**Problem statement:**
Copy the material from the line with "The width and height of the screenshot is (488, 275)." to the line with "Action: [270, 74]", substituting "Display" for "Viewport" and leaving everything else as it is.

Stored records

----

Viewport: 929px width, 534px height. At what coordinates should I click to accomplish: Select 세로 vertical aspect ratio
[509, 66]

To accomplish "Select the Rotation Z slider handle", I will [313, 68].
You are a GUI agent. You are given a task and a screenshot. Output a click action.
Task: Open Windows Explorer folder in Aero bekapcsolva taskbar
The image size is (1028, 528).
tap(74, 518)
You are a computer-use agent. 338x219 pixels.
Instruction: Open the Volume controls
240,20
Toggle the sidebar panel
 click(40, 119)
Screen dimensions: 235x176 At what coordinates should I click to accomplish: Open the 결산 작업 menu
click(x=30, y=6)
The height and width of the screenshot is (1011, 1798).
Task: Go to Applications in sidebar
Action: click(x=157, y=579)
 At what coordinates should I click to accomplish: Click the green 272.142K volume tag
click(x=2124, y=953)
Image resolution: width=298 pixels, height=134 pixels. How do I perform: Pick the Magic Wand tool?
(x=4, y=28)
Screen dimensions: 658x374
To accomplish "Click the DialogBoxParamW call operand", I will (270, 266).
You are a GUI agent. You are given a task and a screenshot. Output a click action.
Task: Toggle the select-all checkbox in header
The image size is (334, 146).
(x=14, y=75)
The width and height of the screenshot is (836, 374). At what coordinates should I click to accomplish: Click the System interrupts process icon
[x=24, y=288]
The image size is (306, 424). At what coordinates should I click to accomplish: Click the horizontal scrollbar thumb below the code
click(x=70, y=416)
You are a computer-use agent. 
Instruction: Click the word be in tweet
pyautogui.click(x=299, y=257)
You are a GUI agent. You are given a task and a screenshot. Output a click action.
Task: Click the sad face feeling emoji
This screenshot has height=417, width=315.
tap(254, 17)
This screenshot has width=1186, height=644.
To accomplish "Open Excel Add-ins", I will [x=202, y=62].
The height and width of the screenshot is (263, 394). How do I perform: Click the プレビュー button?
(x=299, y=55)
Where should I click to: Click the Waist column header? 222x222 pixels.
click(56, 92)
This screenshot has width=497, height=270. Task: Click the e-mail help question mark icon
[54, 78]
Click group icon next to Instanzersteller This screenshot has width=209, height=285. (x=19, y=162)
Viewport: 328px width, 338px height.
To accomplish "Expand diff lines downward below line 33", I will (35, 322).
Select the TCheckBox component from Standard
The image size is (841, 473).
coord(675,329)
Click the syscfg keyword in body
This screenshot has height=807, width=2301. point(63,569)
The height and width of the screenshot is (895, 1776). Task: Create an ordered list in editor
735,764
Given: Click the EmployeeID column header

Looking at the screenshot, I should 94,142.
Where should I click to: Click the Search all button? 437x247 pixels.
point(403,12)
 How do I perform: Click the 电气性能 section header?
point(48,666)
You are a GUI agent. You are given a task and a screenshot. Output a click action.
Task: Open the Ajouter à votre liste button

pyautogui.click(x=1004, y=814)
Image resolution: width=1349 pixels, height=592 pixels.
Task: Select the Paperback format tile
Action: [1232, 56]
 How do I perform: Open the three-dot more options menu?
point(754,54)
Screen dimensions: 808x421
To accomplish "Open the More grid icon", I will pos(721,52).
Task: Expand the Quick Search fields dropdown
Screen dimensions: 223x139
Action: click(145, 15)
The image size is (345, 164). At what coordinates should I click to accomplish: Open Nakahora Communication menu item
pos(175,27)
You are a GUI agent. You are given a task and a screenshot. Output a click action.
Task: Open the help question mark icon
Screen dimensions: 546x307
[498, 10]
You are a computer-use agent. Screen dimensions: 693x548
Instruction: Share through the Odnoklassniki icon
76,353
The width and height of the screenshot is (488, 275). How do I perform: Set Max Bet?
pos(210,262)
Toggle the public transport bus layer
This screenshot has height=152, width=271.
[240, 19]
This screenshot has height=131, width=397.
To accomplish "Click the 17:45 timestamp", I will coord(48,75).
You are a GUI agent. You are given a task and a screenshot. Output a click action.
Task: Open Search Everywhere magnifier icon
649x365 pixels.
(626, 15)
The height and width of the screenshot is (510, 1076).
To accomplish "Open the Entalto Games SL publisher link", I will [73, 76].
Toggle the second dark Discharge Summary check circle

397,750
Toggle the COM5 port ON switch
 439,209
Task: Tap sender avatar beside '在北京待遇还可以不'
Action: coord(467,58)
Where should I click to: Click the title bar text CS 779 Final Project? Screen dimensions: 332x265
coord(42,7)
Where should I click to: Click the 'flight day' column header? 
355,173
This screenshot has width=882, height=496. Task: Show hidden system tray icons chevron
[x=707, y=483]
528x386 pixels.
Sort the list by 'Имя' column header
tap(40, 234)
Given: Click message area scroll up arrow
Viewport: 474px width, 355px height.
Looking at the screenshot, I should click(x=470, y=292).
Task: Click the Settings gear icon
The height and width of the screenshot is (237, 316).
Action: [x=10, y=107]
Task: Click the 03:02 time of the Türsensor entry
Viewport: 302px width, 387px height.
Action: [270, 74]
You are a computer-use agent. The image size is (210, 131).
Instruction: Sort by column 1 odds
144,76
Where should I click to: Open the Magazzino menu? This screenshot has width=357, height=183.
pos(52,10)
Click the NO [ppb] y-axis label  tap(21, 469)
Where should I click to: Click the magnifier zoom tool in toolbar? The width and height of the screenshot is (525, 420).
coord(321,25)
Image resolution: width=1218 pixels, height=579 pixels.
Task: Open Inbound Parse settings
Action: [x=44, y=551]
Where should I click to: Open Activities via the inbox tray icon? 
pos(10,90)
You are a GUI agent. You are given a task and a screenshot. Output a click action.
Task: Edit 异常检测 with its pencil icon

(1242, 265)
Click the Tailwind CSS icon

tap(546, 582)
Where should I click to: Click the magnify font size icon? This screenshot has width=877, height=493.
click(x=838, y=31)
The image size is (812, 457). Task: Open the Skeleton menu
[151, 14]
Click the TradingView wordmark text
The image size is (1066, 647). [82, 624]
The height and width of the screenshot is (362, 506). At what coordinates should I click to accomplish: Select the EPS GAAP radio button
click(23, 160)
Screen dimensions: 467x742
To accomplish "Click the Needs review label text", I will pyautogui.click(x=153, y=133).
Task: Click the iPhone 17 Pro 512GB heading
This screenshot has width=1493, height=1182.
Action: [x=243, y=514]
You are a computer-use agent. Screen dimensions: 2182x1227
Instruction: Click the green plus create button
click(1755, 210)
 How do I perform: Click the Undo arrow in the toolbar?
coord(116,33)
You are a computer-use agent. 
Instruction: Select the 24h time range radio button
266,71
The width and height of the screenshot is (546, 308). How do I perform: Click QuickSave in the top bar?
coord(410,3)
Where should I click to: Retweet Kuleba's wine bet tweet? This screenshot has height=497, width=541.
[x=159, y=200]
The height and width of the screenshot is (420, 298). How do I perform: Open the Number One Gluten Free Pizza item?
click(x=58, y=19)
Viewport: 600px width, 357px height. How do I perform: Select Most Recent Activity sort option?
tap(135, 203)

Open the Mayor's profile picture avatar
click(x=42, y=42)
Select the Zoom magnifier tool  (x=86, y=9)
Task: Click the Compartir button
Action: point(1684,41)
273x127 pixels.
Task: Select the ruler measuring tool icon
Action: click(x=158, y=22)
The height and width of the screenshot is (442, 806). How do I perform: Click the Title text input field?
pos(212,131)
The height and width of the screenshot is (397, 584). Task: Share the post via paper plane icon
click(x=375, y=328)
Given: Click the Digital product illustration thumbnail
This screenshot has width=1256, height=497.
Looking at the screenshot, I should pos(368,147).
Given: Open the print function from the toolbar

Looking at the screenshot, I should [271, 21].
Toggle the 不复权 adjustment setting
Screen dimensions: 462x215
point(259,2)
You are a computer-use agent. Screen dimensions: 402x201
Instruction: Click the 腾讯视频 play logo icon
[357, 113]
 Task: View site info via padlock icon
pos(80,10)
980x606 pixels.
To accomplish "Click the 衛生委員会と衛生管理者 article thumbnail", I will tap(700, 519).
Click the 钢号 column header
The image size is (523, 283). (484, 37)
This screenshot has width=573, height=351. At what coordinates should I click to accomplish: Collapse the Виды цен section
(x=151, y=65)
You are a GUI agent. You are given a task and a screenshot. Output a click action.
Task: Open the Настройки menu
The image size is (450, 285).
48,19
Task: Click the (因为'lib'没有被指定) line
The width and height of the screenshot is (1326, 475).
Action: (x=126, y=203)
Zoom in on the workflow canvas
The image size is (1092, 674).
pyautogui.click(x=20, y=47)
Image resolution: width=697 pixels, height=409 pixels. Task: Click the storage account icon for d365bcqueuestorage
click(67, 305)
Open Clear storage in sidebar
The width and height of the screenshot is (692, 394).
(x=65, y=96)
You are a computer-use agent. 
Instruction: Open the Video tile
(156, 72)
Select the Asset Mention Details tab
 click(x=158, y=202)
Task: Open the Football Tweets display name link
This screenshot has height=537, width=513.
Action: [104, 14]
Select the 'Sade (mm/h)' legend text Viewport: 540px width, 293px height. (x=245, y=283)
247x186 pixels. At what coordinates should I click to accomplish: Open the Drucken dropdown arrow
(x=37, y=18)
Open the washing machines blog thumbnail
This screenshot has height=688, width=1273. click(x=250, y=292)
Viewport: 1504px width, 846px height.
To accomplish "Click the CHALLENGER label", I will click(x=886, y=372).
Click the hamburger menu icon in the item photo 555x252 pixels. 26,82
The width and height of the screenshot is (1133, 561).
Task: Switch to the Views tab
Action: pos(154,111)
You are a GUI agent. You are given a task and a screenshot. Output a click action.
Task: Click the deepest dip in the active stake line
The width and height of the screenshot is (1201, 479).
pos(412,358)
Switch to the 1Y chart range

----

**Solution to this problem:**
The width and height of the screenshot is (488, 275). How do I perform: Set Max Bet?
pos(210,262)
Toggle the public transport bus layer
This screenshot has height=152, width=271.
[240, 19]
This screenshot has height=131, width=397.
To accomplish "Click the 17:45 timestamp", I will coord(48,75).
You are a GUI agent. You are given a task and a screenshot. Output a click action.
Task: Open Search Everywhere magnifier icon
649x365 pixels.
(626, 15)
The height and width of the screenshot is (510, 1076).
To accomplish "Open the Entalto Games SL publisher link", I will [73, 76].
Toggle the second dark Discharge Summary check circle

397,750
Toggle the COM5 port ON switch
 439,209
Task: Tap sender avatar beside '在北京待遇还可以不'
Action: coord(467,58)
Where should I click to: Click the title bar text CS 779 Final Project? Screen dimensions: 332x265
coord(42,7)
Where should I click to: Click the 'flight day' column header? 
355,173
This screenshot has width=882, height=496. Task: Show hidden system tray icons chevron
[x=707, y=483]
528x386 pixels.
Sort the list by 'Имя' column header
tap(40, 234)
Given: Click message area scroll up arrow
Display: 474px width, 355px height.
Looking at the screenshot, I should click(x=470, y=292).
Task: Click the Settings gear icon
The height and width of the screenshot is (237, 316).
Action: [x=10, y=107]
Task: Click the 03:02 time of the Türsensor entry
Display: 302px width, 387px height.
Action: [270, 74]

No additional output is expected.